The Glacier de Pré de Bar is a wide prairie of corrugated ice tapering to a narrow point. With only slightly longer arms, I felt as if I could reach out and touch it. But every year those imaginary arms would have to stretch a little further. Since 1990, the glacier has been losing an average of 18 metres a year. To stand here is to look at a snapshot of a changing landscape.
Jasper Rees embarking on the Tour du Mont Blanc
It was announced that Switzerland’s glaciers had lost 10 per cent of their volume just in the summers of 2022-23 – the same volume as was lost between 1960 and 1990. Throughout the Alps, glaciers are retreating at pace: the chance to view them at all may soon be gone forever.

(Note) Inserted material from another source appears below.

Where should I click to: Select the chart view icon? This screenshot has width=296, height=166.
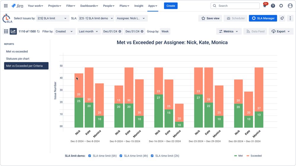point(13,31)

My partner Emily and I were there this summer to trek for 10 days and 170km around the route that circles the Mont Blanc range. The Tour du Mont Blanc is epic, and it is knackering. Every day we would gain around 1,000 metres before descending an equivalent amount to that night’s accommodation. On the most gruelling section there were three cols, each loftier than the last until we reached the TMB’s highest point at Col des Fours (2,665 metres). By the end we had climbed 10,000m. Everest is 8,849m. Hiking poles, about which we’d previously been snobby, are a sine qua non.

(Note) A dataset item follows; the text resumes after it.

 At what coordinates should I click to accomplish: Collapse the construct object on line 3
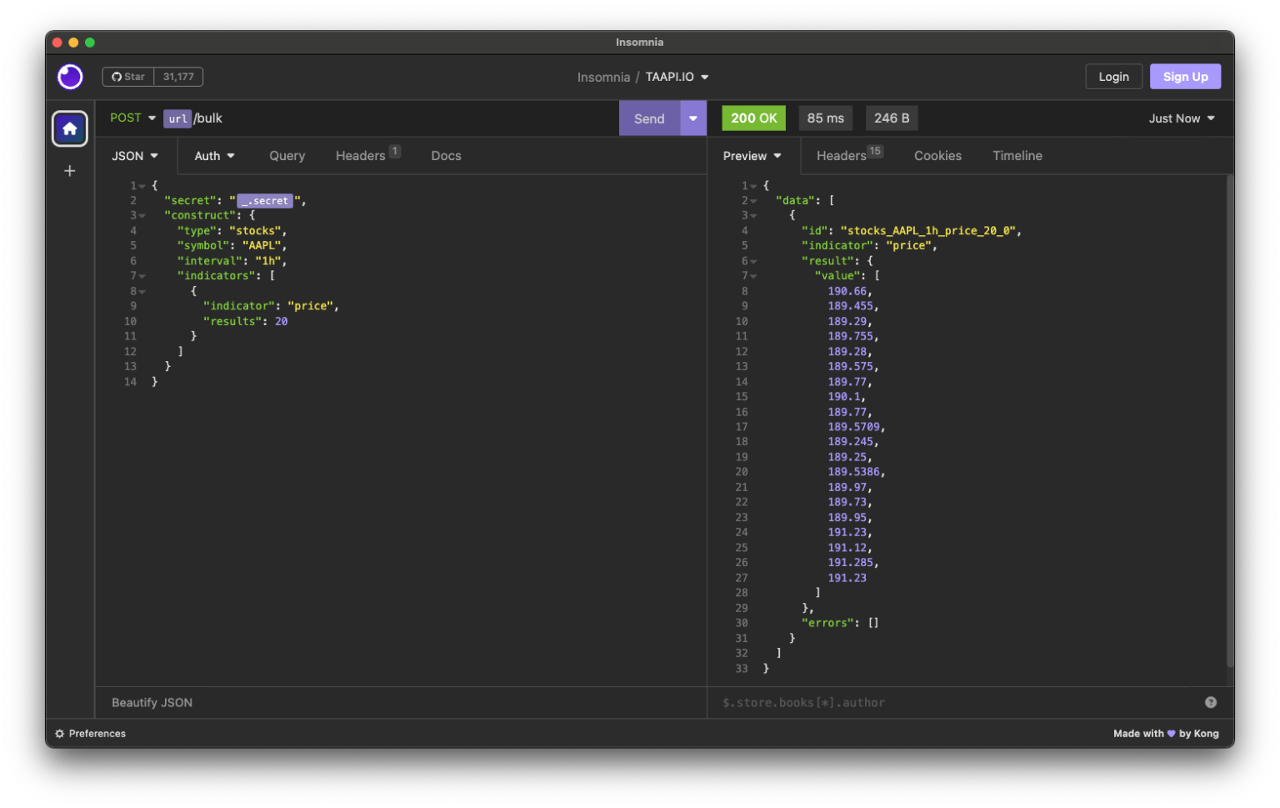pyautogui.click(x=142, y=215)
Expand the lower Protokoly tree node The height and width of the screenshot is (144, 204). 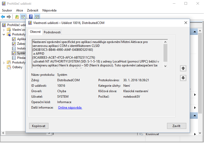point(4,62)

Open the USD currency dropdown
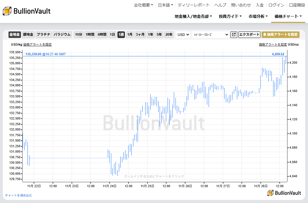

Hannibal is thought to have used one of these passes to invade Italy on elephants. But the full circuit was first completed in 1767 by Horace-Bénédict de Saussure, a Swiss geologist who circumnavigated the range in search of a route up the Alps’ highest peak. There’s a statue of him in Chamonix.
In common with most hikers on the route, of all ages and from all continents, going it alone or in guided groups, we took the anticlockwise option. Thus the massif was always on our left: the big mother mountain herself, smoothly aproned in virgin-white snow, and her neighbours, snaggle-toothed Aiguilles and Jorasses as pointy as witches’ hats.
The TMB has everything: roaring rivers and thunderous waterfalls; stubbly boulder fields and dazzling wild-flower pastures; sky-wide panoramas and dense enclosing forest; clear skies and cleansing storms; intense heat then, at the Col des Montets (1,461 metres) between Switzerland and France, finger-numbing cold.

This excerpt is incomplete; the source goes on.